Il a refusé de se prononcer sur la date de futures élections, estimant que cette question est du "ressort du gouvernement".
Le président de l'ANC, Mustapha Ben Jaafar (Ettakatol) doit par ailleurs s'exprimer à la télévision lundi à 20H00 GMT.
Des opposants se sont emportés contre la prolongation de l'incertitude, alors que le régime du président Zine El Abidine Ben Ali s'est écroulé il y a plus d'un an et demi.
Et l'économie?
"Est-ce que le pays est capable de supporter tant de retard ? La fragilité de l'économie tunisienne peut-elle souffrir autant de retard?", a lancé à l'AFP, Issam Chebbi, député et porte-parole du parti Républicain (centre).
"Nous demanderons une loi qui fixe la date des élections", a-t-il ajouté estimant que "plus la transition dure et plus le chaos se diffuse dans le pays".

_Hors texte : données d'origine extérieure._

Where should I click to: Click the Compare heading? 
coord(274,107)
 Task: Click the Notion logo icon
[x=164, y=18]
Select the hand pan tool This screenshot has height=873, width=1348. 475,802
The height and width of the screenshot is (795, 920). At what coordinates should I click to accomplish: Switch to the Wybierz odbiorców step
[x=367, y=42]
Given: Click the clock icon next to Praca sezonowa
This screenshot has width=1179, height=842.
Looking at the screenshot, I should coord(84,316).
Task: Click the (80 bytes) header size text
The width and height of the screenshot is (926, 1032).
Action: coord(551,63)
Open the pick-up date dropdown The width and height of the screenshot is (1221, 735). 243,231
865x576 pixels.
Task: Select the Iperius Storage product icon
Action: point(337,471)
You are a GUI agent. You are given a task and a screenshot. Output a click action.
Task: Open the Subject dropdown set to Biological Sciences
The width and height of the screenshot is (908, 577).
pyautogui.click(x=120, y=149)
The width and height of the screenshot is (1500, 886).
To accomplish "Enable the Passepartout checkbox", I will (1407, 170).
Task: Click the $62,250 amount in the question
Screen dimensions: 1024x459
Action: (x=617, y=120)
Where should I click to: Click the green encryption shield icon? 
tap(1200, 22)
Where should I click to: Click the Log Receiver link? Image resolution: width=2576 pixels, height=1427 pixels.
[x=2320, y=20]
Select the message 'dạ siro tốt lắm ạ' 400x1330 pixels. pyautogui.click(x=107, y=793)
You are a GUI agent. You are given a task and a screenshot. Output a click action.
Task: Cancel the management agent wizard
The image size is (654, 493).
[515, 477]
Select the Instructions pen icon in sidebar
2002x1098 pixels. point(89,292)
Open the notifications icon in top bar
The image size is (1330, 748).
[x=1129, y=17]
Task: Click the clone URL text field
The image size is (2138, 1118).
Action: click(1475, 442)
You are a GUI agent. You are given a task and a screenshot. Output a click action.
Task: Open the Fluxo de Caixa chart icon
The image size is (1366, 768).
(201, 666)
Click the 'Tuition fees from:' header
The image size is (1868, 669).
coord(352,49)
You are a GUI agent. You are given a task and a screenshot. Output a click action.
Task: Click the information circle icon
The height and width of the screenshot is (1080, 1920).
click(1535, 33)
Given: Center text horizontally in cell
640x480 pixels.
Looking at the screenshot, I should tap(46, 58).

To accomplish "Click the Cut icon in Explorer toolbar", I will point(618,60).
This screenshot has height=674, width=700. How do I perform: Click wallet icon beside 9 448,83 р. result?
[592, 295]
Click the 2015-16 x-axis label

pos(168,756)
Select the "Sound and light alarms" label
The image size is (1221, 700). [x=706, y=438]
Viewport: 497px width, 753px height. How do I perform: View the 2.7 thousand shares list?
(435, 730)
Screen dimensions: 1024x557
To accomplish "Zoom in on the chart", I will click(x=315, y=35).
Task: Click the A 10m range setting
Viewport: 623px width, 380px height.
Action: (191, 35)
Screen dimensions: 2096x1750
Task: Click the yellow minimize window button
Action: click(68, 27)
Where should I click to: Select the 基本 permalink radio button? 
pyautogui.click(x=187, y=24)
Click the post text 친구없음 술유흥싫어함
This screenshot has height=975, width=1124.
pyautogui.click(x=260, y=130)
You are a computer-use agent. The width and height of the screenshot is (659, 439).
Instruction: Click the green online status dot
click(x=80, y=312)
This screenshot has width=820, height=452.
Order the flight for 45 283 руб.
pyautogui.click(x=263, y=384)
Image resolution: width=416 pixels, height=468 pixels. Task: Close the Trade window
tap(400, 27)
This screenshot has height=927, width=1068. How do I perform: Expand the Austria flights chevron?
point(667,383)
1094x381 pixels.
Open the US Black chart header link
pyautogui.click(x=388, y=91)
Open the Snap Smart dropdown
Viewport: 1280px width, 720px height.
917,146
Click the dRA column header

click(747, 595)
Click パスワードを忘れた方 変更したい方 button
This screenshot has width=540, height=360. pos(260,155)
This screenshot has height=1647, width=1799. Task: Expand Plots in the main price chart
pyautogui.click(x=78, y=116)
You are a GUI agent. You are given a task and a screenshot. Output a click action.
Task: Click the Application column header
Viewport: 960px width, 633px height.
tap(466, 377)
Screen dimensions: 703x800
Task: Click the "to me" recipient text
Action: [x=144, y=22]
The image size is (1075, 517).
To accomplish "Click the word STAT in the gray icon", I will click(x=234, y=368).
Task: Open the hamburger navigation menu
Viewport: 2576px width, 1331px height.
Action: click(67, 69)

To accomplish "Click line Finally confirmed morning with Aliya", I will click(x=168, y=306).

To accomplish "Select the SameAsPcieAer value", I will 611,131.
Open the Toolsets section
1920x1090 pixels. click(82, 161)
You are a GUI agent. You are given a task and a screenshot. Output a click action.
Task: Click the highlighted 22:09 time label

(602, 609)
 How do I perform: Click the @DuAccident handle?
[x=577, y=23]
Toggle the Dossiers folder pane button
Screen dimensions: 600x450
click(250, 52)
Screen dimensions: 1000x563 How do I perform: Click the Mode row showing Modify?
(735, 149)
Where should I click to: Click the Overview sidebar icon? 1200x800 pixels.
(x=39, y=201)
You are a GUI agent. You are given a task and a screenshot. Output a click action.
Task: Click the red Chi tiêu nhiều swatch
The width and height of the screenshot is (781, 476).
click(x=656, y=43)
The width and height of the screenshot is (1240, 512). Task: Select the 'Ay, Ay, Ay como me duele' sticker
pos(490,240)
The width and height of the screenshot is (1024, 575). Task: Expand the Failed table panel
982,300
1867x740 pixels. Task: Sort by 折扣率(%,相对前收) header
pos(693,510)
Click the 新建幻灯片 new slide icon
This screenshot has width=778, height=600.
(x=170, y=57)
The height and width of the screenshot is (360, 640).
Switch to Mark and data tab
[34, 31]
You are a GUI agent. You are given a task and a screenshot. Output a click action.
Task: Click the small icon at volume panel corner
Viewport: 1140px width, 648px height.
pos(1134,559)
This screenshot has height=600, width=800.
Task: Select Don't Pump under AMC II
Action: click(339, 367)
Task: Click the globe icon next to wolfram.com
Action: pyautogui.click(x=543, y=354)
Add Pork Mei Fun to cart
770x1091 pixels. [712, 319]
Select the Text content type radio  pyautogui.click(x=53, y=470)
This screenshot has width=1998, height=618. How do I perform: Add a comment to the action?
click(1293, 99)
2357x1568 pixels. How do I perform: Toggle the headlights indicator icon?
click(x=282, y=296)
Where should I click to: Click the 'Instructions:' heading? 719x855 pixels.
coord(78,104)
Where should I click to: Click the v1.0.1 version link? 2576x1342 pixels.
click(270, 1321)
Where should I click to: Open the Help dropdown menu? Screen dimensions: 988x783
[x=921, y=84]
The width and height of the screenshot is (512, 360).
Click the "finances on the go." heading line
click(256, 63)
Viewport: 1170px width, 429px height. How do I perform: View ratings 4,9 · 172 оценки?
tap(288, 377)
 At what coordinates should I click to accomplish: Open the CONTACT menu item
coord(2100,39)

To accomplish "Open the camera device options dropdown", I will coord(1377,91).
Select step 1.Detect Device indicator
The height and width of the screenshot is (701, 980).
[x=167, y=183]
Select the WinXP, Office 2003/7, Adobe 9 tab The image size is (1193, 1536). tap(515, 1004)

L'annonce du retard de l'adoption de la Constitution intervient en effet dans un contexte politique et social tendu.
Les manifestations notamment contre la politique économique et sociale du gouvernement se sont récemment multipliées, parfois réprimées violemment, alors que le chômage et la misère étaient au coeur de la révolution de 2011.
Par ailleurs, l'opposition et la société civile accusent Ennahda d'une dérive autoritaire et d'organiser une islamisation rampante de la société en s'attaquant notamment à la liberté d'expression ou au droit des femmes.
Les principaux partis tunisiens s'étaient donnés un an à compter de l'élection le 23 octobre 2011 de l'ANC pour rédiger la nouvelle loi fondamentale et remplacer les textes provisoires régissant le pays à la suite de la révolution.
Ces travaux ont pris un grand retard faute d'un compromis sur la nature du régime. Les islamistes réclament un système parlementaire pur, tandis que les autres partis militent pour laisser d'importantes prérogatives au chef de l'Etat.
Une première mouture aurait dû être présentée fin juillet, ce qui n'a jamais été fait. Désormais, un "brouillon" devrait être prêt en octobre, selon M. Kheder.
Six commissions sont en charge de la rédaction de la Constitution. Leurs travaux seront réunis et chaque article sera soumis individuellement pour approbation aux députés, qui peuvent encore les amender.
C'est seulement ensuite que les élus adopteront l'ensemble du texte à la majorité des deux tiers. En cas d'échec, un référendum sera organisé.